I finally look up at him, taking my time to let my eyes trail from his polished shoes up his tailored suit to his face. His jaw is clenched, eyes dark with anger. He looks like he's just come from a business meeting or a hit. With Angelo, it could be either.
"Good thing I'm not most people, then." I raise the bottle in a mock toast and take another sip, maintaining eye contact the whole time.
"Give me the bottle, Kasia." His voice drops dangerously low.
"No." The defiance feels good on my tongue, almost as good as the scotch.
"Now." He steps closer.
I stand up, water dripping from my feet onto the stone deck. "Make me."
We stand so close I can smell his cologne, something expensive and dark. His eyes narrow as they take in my thin cami, my bare legs, the bottle clutched in my hand.
"You're drunk," he says, like it's an accusation.
"Not drunk enough." I take another sip, and some of it spills, running down my arm in a thin rivulet. Without breaking eye contact, I slowly lift my arm and lick the scotch off my skin, watching as his pupils dilate, swallowing the brown of his eyes.
His breath catches, just slightly. Anyone else might have missed it.
I don't.
"You shouldn't waste good scotch," he says, his voice rougher now.
"Oh? Is that what I'm doing?" I smile, taking a step backwards.
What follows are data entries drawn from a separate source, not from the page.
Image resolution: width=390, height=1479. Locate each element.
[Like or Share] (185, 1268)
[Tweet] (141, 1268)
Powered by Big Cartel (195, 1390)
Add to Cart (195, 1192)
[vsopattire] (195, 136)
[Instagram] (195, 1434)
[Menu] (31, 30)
Then another. "Wasting it?"
Before he can respond, I turn and leap into the pool, bottle still in hand, hitting the water with a splash spraying it upward. The warm water envelops me, and I come up for air laughing. Truly laughing, for what feels like the first time in forever.
"You're fucking insane," Angelo scoffs, but there's something else in his voice now besides anger.
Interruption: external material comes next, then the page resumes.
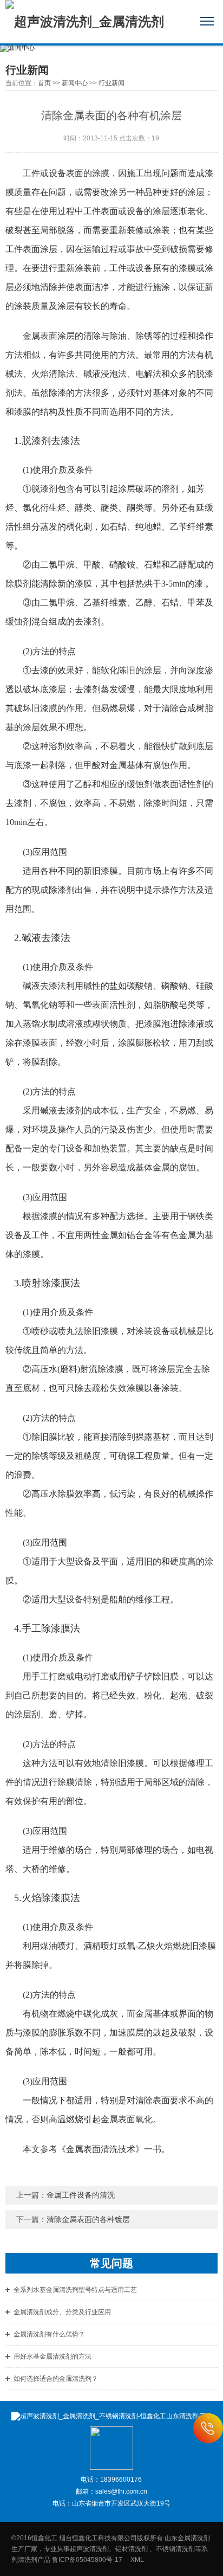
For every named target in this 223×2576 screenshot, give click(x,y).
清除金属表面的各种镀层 (88, 2219)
I push wet hair from my face, treading water. "Maybe. But I'm having more fun than you are right now."
He stands at the edge of the pool, looking down at me like he can't decide whether to drag me out or walk away. I raise the bottle, which miraculously survived the jump, and take another sip.
"You're ruining your suit just standing there," I tell him.
His eyes haven't left mine. "You think I give a shit about the suit?"
"I think you give a shit about everything. Control. Order. The proper way to drink sixty-year-old scotch." I swim to the edge of the pool, close enough to touch him if I wanted to. "When was the last time you did something just because it felt good?"
For a long moment, he doesn't move. Then, in one fluid motion, he steps right into the pool—shoes, suit, everything.
The sight is so unexpected I actually gasp. Angelo Santoro, the man known as Savage, standing chest-deep in water in his thousand-dollar suit, looking at me like I'm the most dangerous thing in his world.
"Happy now?" he asks, moving toward me.
I back up, suddenly aware of how little I'm wearing, of how the thin white cami must look soaked through. "Getting there."